Is the metabolism of Caco-2 host cells affected by the infection of the intracellular pathogens?

To determine the effect of the infection by the studied intracellular pathogens on the carbon metabolism of the host cells, we compared the 13C-incorporation into the de novo synthesised amino acids of the uninfected and infected Caco-2 host cells. Both, uninfected Caco-2 cells as well as Caco-2 cells infected by the three strains, incorporated 13C-label deriving from [U-13C6]glucose into six non-essential amino acids with similar rates. Excess 13C-label was about: for Ala 11%, for Glu 3%, for Asp 2%, for Ser 3%, for Gly 2%, and for Pro 1%, as shown for the EIEC-2 strain in Fig. 4A and Table S5. Among these amino acids, Ala, Glu, Asp and Ser derive from intermediates of glycolysis or the TCA cycle, while Gly and Pro are products of Ser and Glu, respectively. The large amount of de novo synthesised Ala is probably due to the absence of this amino acid in the used RPMI culture medium which contains all other amino acids in concentrations of about 0.1 to 2 mM (see also Table S1). The fact that the 13C-excess values of uninfected and infected Caco-2 cells are virtually identical (Fig. 4A, lanes a and b) suggests that the infection by the three pathogens does not significantly affect the glucose uptake and metabolite fluxes along glycolysis and the TCA cycle of the host cells.

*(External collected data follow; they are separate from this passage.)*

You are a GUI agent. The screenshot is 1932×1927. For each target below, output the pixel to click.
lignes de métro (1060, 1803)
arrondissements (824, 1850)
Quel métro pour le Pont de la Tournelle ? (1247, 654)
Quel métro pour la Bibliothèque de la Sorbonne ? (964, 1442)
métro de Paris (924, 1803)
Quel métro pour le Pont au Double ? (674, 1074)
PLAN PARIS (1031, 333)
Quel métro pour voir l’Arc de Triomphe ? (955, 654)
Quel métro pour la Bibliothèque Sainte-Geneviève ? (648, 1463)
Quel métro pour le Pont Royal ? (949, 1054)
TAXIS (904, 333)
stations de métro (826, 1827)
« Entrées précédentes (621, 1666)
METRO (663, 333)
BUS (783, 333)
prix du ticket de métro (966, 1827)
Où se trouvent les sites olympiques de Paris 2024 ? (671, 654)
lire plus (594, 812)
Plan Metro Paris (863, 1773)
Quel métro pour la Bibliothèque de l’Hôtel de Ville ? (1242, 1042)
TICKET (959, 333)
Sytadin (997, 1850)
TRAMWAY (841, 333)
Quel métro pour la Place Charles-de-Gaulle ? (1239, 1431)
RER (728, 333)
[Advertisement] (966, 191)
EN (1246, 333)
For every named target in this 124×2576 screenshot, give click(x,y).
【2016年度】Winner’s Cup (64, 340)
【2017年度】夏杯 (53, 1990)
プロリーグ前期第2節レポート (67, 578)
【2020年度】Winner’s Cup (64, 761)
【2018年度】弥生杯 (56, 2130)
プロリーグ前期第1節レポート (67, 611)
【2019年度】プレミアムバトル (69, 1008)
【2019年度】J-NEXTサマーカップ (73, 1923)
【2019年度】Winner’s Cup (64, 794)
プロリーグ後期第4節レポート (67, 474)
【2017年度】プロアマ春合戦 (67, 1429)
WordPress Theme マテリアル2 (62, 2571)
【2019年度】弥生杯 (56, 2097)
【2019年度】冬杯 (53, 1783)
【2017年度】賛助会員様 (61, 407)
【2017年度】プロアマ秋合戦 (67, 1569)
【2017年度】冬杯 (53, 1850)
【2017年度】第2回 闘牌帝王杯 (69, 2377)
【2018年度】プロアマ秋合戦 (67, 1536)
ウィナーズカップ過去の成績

Not only the rate of 13C-incorporation, but also the 13C-isotopologue patterns of these amino acids remained essentially unaltered by the infections (Fig. 3F; Table S4). Note that these patterns were quite different from those of the corresponding amino acids of the pathogens indicating that the procedure applied for the separation of host cells and bacteria worked well. The 13C-isotopologue patterns of the amino acids in part de novo synthesised by the host cells are in agreement with the assumption that glucose is catabolised mainly via glycolysis and the TCA cycle as indicated by the main 13C-isotopologues of Ala (13C3-Ala), Asp (13C2-Asp) and Glu (13C2-Glu). The occurrence of the 13C3-Asp isotopologue and of the 13C3- and 13C4-Glu isotopologues at equal amounts (especially observed in the faster proliferating Caco-2 cells) suggests that the host cell TCA cycle undergoes up to two rounds during the infection.


We have analysed by 13C-isotopologue profiling the intracellular carbon metabolism of enteroinvasive E. coli (EIEC; closely resembling Shigella species), and S. enterica Serovar Typhimurium (S. Typhimurium). These two intracellular enterobacterial pathogens replicate in two different compartments of the infected cells, namely the cytosol and the Salmonella-containing-vacuole (SCV), respectively. Hence, they may differently interfere with the metabolism of the host cells.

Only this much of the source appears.